··· Verilen Metin

Almanya Türkiye’yi taklit ediyor

Yurt Dışı Haberleri —

.

.

Almanya, Türkiye’nin direktifleriyle kendi hukuk ve yasalarını ihlal ediyor.

Alman kurumları Türkiye’ye paralel siyasi kararlar alıyor. Kürt halkının tüm sembolleri ve renkleri yasaklanıyor.

Kürt halkına yakın duran kurum ve kişiler de Kürt halkının uğradığı zulme maruz kalıyor. Bu siyasi bir tutum.

Keyfi ve yüksek para cezalarıyla insanlar yıldırılmaya çalışılıyor. Kürt basın-yayınları da kriminalize ediliyor.

 

MUSTAFA DİNÇ/TARIK DEMİR/HANNOVER

Almanya’da Kürtler ve dostlarına yönelik kriminalizasyon politikası Hannover’deki konferansta masaya yatırıldı. Azadî, Biratî Bremen ve NAV-DEM Hannover tarafından Kulturzentrum Pavillon’da 27 Eylül’de düzenlenen "Bremen ve Niedersachsen’de Kürt Hareketine yönelik Kriminalizasyon" başlıklı konferansta bu politikalara maruz kalanlar ile bu alanda mücadele eden hukukçu ve siyasetçiler görüşlerini paylaştı.

······
··· Kayıtlı Veriler

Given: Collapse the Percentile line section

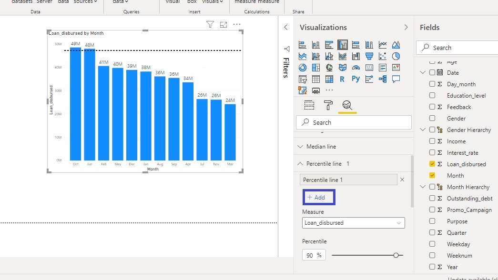Looking at the screenshot, I should pos(300,164).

······

= Yazılı Görev =
Almanya'da Kürtlere yönelik kriminalizasyonu konu alan haberi, son cümlesinden sonra kaldığı yerden sürdürün. Bu çalışmada listeye başvurmanız gerekmez.

= Görev Yanıtı =
"Hukuki ve politik sınıflandırma" başlıklı ilk oturumda Avukat Sven Adam, Niedersachsen eski Adalet Bakanı Heidi Merk ve Hamburg Sol Parti Milletvekili Cansu Özdemir konuşmaları ardından izleyicilerin sorularını yanıtladı. Avukat Adam, Kürtlere yönelik baskıların 1993 yılından itibaren PKK yasağıyla ilintili olarak artarak devam ettiğini söyledi.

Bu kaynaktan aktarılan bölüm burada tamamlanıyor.